Voice takes a while to reveal its true focus. During the opening half hour it apears to be a light drama centred on a shy teenage pupil at a provincial opera school. His grandfather was a well-known opera singer, and his widowed father, who runs an opera costume business, is still deeply attached to the art form and hopes his son will carry on the family tradition. Initially the plot looks like focusing on the boy’s inability to measure up to his father’s dreams: in an important competition for rising opera talent, he places fourth, not good enough to make the team being sent to the national finals – a fact he tries to hide from his father. When, at the half-hour mark, he does make it to the nationals after all – along with several classmates including a famous singer’s playboy son and a determined tomboy who prefers playing male roles to female ones – Voice finally reveals its true colours as a coming-of-age film that just happens to be set in a very rarified world.
The Peking Opera world is one where genders can often blur and the breaking of the male voice during puberty – seen as the mark of becoming “a real man” – can require major changes to technique. Our Shy Hero, Sun Xiaolei, is happy within its stylised confines, as he’s been raised in that world. But in the real world, he’s a sexual innocent, who can’t even see that his tomboy colleague, Shi Jiahui, really fancies him, and can’t even respond when she makes it clear. Though a more forthright character, and used to being “one of the boys”, Shi Jiahui also has her issues: already 18, she hides her fear of developing into a grown woman behind a preference for playing male roles on stage. Between the two is their playboy friend, Xie Tianci, who knows exactly what he wants as a teenager – and it’s not to follow his famous father on the stage.
As the film focuses on these three friends, it develops into a likeable it-happened-one-summer light drama, with the opera background remaining but not dominating the plot. For knowledgeable viewers, opera extracts are used with precision to delineate characters; otherwise, the performances by the young cast, playing roughly their real ages, are clear enough, especially by Zhou Meijun 周美君 (one of the two schoolgirls in Angels Wear White 嘉年华, 2017) as the tomboyish Shi Jiahui and Chen Shaoxi 陈少熙 (ironically, a real opera performer) as the easygoing Xie Tianci. As the central character, TV actor Bian Cheng 边程, then in his late teens, develops a little more character in the final stages but for much of the going leaves Sun Xiaolei as a frustrating blank.
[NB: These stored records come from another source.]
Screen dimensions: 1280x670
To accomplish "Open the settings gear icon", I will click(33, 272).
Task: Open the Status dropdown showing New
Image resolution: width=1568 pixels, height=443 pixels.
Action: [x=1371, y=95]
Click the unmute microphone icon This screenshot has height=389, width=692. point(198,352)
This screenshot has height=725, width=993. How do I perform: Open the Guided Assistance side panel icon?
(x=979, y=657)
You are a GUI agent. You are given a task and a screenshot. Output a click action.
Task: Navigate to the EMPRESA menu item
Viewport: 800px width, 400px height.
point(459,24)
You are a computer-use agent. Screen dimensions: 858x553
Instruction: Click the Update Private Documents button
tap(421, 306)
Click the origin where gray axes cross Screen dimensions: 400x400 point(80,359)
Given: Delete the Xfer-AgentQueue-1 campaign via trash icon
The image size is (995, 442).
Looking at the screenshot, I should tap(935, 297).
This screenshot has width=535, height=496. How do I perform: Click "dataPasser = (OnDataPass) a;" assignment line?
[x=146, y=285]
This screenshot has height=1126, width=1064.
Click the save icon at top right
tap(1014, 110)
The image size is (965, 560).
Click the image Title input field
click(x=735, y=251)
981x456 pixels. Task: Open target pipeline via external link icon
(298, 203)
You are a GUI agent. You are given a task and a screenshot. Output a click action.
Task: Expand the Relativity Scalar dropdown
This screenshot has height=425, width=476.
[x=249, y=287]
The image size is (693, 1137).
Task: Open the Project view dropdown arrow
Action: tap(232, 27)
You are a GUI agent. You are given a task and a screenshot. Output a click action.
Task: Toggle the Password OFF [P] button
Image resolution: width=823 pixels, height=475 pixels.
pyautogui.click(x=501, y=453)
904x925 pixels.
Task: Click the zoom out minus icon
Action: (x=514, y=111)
In older roles, Liu Jun 刘钧 is good as Sun Xiaolei’s strict but understanding father and Zhang Chi 张弛 notable as the pupil’s hard-driving teacher.
Bian and Zhou mime their singing convincingly, and the mostly gentle, fretted background score, by the busy Dong Dongdong 董冬冬, is effective, especially in underlining the film’s hot summer vibe. (Though the location is unspecified on screen, most of the shooting took place in Wuhan, central China, during a real summer.) Photography is smooth and natural, centred on the actors, with only the opera finale featuring more flashy camerawork. Editing by the experienced Kong Jinlei 孔劲蕾 (known for her work on artsy fare, as well as commercial movies) is clean, with no waste.
CREDITS
Presented by MaxTimes (Hubei) (CN), Hubei Yangtze River Film Group (CN), Hubei Media Group (CN), Unison Frame Pictures (Hubei) (CN), Beijing Zhengqian Media (CN). Produced by MaxTimes (Hubei) (CN).
Script: Huo Xueying, Zhang Yudi. Photography: Yan Yu. Editing: Kong Jinlei. Music: Dong Dongdong. Music direction: Chen Xi. Art direction: Xu Yao. Costumes: Li Yu. Styling: Liu Yimu. Sound: Li Ran (Wuhan), Qiao Mingzi (Beijing). Action: Wang Chuantao, Xiao Hanjun. Peking Opera direction: Song Xiaochuan. Executive direction: Ma Shuaifeng.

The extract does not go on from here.